Blutbad bei Begräbnis
Das Begräbnis von Vedat Aydın am 10. Juli 1991 in Amed entwickelte sich zu einer Massendemonstration. Über 50.000 Menschen aus allen Regionen des Landes waren gekommen, um den Politiker zu verabschieden und gegen seine Ermordung zu protestieren. Doch auch hier sollte sich der türkische Staatsterrorismus in all seinen brutalen Facetten zeigen: Maskierte Todesschwadronen schossen mit scharfer Munition in die Menge und zerstörten mehrere Stockwerke eines Gebäudes, in dem sich unter anderem das IHD-Büro befand, bevor sie gegen die Menschen anstürmten. Hunderte Trauernde stürzten bei den Hevsel-Gärten in einen zehn Meter tiefen Abgrund, andere sprangen freiwillig, um sich zu retten. Wieder hunderte wurden festgenommen und zur Polizei oder Gendarmerie verschleppt, dort folterte man sie mit Schläuchen und Ketten. Währenddessen mussten sie die türkische Nationalhymne singen und rufen: „Glücklich derjenige, der sich Türke nennen darf”. Auch aus Ankara angereiste Parlamentsabgeordnete wurden beinahe zu Tode geprügelt. Nur die wenigsten Verletzten trauten sich in ein Krankenhaus.
23 Tote, über 2.000 Verletzte
Offiziellen Angaben zufolge wurden im Verlauf der Beerdigung von Vedat Aydın acht Menschen getötet. Der IHD und andere Menschenrechtsorganisationen hingegen sprechen von 23 Todesopfern und mehr als 2.000 Verletzten. Das Blutbad markierte einen neuen Höhepunkt in der jahrelangen Unterdrückung der kurdischen Gesellschaft, niemand wurde dafür zur Verantwortung gezogen.

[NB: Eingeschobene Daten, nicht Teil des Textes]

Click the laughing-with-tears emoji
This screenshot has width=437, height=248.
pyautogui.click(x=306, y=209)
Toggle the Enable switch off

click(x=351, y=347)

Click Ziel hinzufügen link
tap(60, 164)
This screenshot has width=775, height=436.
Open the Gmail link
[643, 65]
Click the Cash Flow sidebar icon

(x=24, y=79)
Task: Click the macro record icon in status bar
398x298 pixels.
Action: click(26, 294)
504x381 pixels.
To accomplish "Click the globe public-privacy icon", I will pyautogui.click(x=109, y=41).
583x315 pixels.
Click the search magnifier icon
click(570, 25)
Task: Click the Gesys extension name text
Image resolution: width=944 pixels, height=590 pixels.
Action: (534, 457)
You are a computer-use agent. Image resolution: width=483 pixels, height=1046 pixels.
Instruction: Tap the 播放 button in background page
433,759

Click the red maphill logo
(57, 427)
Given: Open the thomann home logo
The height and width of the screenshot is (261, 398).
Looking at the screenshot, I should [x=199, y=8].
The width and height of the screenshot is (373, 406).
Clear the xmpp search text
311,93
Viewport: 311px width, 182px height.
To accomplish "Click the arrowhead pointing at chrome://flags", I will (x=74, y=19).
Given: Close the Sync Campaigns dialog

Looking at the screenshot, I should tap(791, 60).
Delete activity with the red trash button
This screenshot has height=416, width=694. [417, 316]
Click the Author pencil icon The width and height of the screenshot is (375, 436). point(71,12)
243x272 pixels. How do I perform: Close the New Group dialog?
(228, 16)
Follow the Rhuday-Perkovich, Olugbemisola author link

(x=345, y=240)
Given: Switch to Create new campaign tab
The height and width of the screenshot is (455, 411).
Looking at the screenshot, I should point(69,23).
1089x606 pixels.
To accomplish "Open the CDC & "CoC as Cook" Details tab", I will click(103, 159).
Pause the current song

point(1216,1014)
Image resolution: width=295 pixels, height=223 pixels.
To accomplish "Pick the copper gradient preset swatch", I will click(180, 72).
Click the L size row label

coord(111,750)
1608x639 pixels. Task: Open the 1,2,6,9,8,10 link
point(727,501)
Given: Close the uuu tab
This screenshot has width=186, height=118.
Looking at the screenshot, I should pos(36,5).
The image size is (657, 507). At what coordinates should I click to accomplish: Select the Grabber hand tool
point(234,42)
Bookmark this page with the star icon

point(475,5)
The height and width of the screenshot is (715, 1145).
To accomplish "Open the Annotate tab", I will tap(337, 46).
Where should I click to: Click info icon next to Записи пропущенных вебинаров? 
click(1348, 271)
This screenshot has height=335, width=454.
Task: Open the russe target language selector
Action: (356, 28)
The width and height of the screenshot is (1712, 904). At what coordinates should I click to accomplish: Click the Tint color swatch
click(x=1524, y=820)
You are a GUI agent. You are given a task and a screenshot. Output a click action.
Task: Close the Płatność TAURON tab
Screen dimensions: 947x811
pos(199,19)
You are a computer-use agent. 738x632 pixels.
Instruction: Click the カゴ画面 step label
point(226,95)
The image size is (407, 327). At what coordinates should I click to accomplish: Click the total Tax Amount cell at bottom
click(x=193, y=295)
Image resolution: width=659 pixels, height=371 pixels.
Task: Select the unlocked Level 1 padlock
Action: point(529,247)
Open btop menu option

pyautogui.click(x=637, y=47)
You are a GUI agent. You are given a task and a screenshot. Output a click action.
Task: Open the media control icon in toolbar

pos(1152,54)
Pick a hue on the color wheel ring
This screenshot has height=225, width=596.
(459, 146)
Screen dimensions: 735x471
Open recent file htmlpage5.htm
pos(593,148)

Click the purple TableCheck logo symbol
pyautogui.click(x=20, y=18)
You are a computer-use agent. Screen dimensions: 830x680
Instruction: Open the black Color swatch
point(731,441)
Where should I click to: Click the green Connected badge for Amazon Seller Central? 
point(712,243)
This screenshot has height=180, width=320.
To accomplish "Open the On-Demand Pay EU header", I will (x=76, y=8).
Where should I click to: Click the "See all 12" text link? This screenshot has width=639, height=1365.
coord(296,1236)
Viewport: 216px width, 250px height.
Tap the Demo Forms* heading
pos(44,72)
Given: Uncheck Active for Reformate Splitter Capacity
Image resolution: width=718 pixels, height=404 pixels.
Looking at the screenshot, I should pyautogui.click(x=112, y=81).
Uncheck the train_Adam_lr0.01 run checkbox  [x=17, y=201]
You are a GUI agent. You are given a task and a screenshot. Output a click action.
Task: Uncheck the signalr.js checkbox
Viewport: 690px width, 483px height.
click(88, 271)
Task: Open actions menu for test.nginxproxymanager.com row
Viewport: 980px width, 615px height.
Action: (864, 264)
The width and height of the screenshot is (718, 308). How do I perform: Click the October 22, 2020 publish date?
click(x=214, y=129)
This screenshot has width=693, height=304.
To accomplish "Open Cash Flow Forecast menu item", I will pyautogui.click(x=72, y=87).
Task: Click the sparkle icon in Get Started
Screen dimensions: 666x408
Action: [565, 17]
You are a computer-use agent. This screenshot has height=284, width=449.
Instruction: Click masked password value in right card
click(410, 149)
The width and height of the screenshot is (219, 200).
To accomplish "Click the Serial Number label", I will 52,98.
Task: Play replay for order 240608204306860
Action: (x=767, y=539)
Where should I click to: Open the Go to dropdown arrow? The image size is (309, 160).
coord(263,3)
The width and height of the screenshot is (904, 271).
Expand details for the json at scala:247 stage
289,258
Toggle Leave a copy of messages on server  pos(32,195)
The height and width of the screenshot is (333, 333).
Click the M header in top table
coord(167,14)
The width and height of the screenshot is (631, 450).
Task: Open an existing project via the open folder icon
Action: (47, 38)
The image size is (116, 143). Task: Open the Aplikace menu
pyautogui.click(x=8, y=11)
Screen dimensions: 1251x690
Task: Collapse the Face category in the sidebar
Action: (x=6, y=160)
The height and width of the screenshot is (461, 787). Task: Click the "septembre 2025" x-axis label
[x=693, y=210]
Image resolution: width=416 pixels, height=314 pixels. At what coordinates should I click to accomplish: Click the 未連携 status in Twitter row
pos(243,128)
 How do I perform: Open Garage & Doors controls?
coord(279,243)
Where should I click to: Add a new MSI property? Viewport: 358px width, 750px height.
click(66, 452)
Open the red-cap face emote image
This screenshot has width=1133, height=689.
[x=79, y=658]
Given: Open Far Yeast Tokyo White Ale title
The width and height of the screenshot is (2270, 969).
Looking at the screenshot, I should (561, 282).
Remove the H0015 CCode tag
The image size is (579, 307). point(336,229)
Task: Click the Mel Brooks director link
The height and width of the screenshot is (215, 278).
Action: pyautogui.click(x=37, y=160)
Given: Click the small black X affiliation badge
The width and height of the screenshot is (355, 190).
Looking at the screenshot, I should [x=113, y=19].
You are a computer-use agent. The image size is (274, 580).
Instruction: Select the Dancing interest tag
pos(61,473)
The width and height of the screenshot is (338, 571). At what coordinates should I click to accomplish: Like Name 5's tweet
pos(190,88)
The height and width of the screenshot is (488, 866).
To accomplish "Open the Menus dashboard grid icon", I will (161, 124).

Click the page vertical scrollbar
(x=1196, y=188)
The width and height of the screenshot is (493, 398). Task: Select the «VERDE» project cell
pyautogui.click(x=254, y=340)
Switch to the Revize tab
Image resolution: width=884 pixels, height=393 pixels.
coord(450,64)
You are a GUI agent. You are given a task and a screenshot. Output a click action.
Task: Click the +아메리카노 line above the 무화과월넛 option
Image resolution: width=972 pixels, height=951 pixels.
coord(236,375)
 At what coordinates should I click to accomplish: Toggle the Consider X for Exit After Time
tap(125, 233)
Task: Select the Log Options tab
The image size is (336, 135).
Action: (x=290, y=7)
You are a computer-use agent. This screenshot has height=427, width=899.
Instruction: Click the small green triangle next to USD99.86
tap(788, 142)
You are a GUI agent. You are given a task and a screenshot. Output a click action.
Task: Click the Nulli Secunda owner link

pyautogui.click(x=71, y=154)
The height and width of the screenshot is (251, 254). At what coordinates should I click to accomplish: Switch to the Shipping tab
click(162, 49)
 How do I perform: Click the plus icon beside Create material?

Auch der Mord an Vedat Aydın ist ungesühnt. Obwohl die Namen der Polizisten – tatsächlich handelte es sich um Attentäter des informellen Geheimdienstes der Militärpolizei –, die ihn am 5. Juli 1991 festnahmen, bekannt sind – Ali Ozansoy, Fethi Çetin und Aytekin Özen – wurde keiner von ihnen verurteilt. 2021 wurde die Akte Vedat Aydın wegen „Verjährung“ geschlossen. Nach türkischem Recht beträgt die Verjährungsfrist bei Taten, die mit lebenslanger Freiheitsstrafe bedroht sind, dreißig Jahre. Die Praxis der Straflosigkeit für staatliche Morde an Kurd:innen hat in der Türkei Tradition.